__What to do__
(a) Translate this sentence from the article on mediation in Hong Kong into Spanish: "This figure reflects a structural shift: mediation is no longer a voluntary option that parties may choose to ignore."
(b) Turn the paragraph beginning "The Hong Kong Judiciary’s Annual Report for 2024" in the article on mediation in Hong Kong into a short bulleted list that keeps its main facts.
(c) Proceed with the article on mediation in Hong Kong from the point where it stops.

ADR · 2025-11-29
What Is Mediation? Voluntary and Compulsory Mediation Under the Hong Kong Mediation Ordinance
The Hong Kong Judiciary’s Annual Report for 2024 recorded 9,792 mediation-related directions issued across the District Court and the Court of First Instance, a 14% increase from the previous year. This figure reflects a structural shift: mediation is no longer a voluntary option that parties may choose to ignore. The Practice Direction on Mediation (PD 31) and the Mediation Ordinance (Cap. 620), which came into full effect in 2013, have created a framework where courts can compel parties to attempt mediation before trial. For commercial parties, HR professionals handling workplace disputes, and family mediation participants, the distinction between voluntary and compulsory mediation is not academic—it determines cost exposure, procedural timelines, and the risk of adverse costs orders. Understanding when mediation is mandatory, what the Mediation Ordinance requires, and how the courts enforce participation is essential for anyone entering litigation in Hong Kong in 2025.

__Listing__

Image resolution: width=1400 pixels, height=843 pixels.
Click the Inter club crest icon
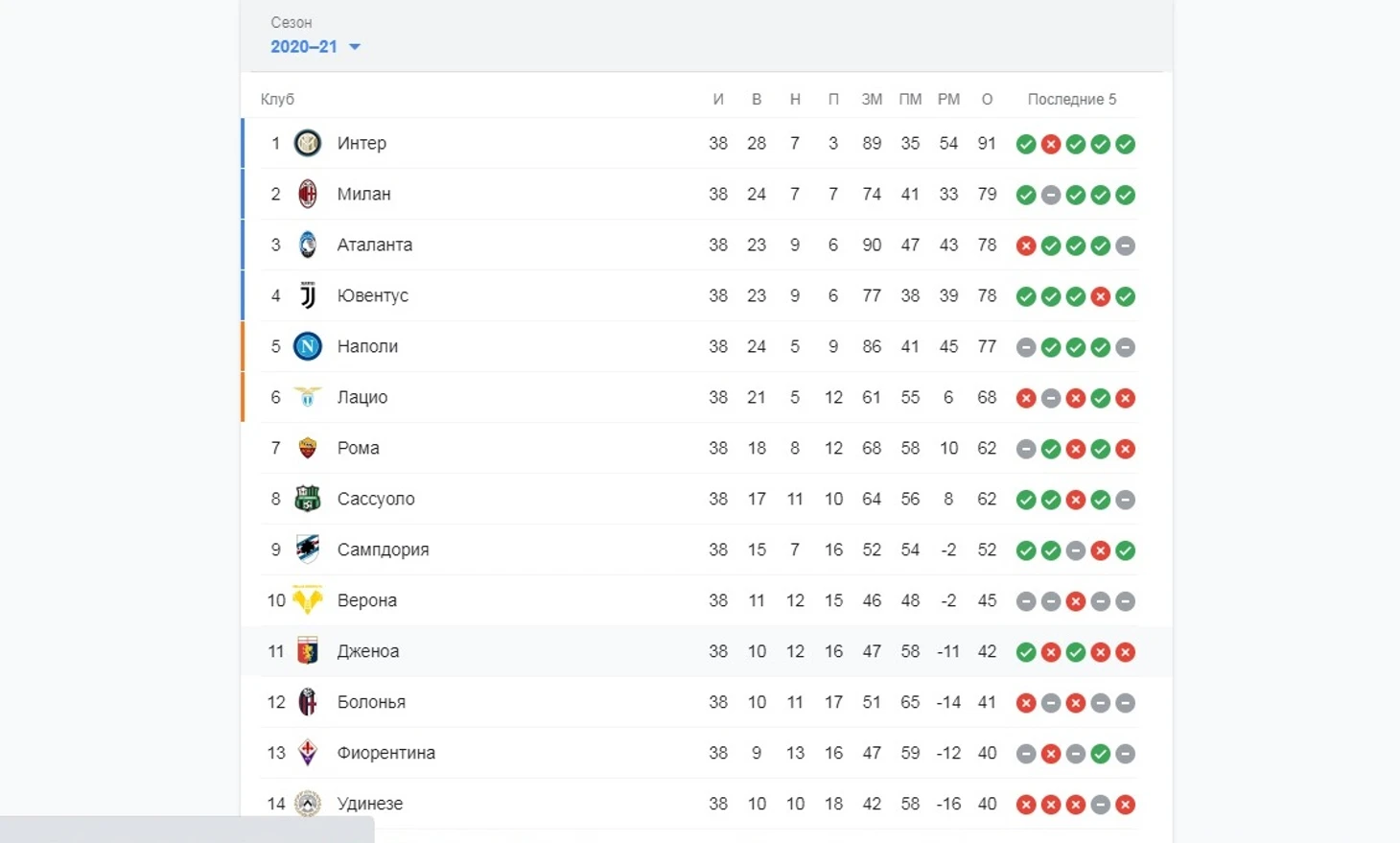[x=308, y=144]
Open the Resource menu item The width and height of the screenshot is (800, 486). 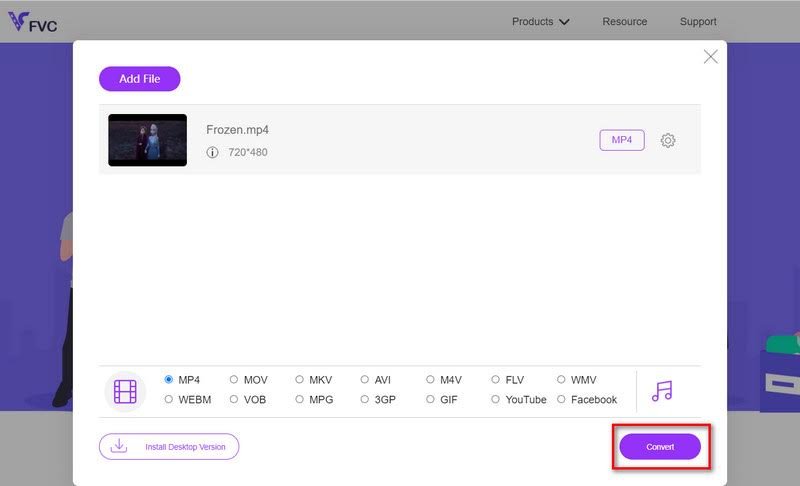point(624,21)
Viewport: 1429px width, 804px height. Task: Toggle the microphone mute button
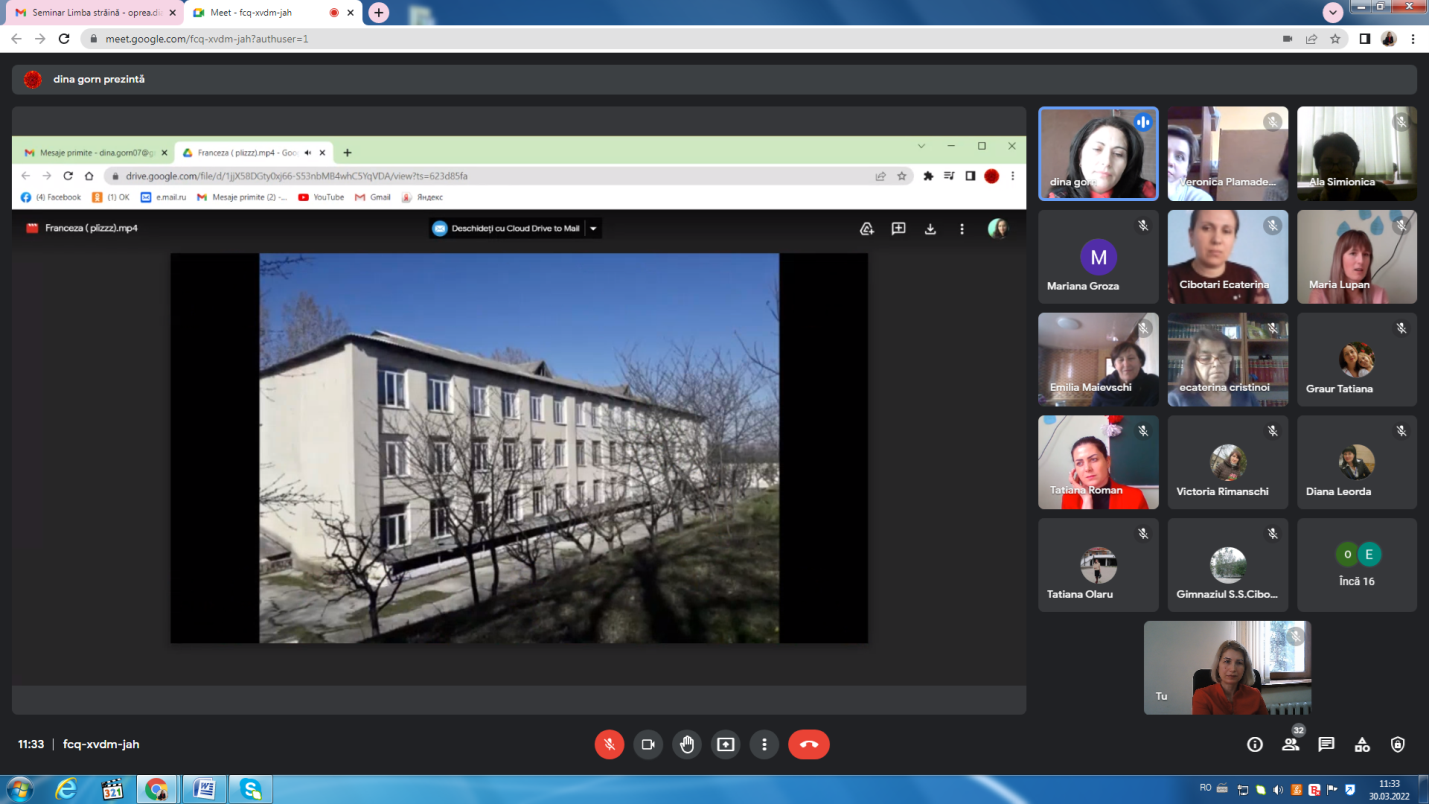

__Answers to the problems__
(a) Esta cifra refleja un cambio estructural: la mediación ya no es una opción voluntaria que las partes puedan optar por ignorar.

(b)
- The Hong Kong Judiciary’s 2024 Annual Report recorded 9,792 mediation-related directions in the District Court and the Court of First Instance, up 14% from the previous year.
- Mediation is no longer a voluntary option that parties can ignore.
- The Practice Direction on Mediation (PD 31) and the Mediation Ordinance (Cap. 620), in full effect since 2013, let courts compel parties to attempt mediation before trial.
- For commercial parties, HR professionals handling workplace disputes and family mediation participants, whether mediation is voluntary or compulsory affects cost exposure, procedural timelines and the risk of adverse costs orders.
- Anyone entering litigation in Hong Kong in 2025 needs to know when mediation is mandatory, what the Ordinance requires and how courts enforce participation.

(c)
The Legal Framework: The Mediation Ordinance (Cap. 620) and Court Practice Directions
What the Mediation Ordinance Covers
The Mediation Ordinance (Cap. 620) provides the statutory foundation for mediation in Hong Kong. Section 4 of the Ordinance defines mediation as a structured process where one or more neutral individuals assist parties in reaching their own settlement. The Ordinance does not create a compulsory duty to mediate. Instead, it establishes three core protections: confidentiality of mediation communications (Part 3), admissibility restrictions in subsequent proceedings (Section 8), and the legal effect of mediated settlement agreements (Section 14).
The Ordinance applies to all mediations conducted in Hong Kong, regardless of whether the dispute is commercial, family, or employment-related. Section 5 explicitly states that the Ordinance does not apply to mediation conducted by a judge or judicial officer. This carve-out preserves the judiciary’s ability to conduct case management conferences that may include mediation-like discussions without triggering the Ordinance’s confidentiality provisions.
The Role of Practice Direction 31 (PD 31)
PD 31, issued by the Chief Justice and effective since 2010, supplements the Ordinance by giving the court procedural power to direct parties to mediation. Paragraph 4 of PD 31 states that the court may, at any stage of the proceedings, direct the parties to consider mediation. The court may also adjourn proceedings to allow mediation to take place.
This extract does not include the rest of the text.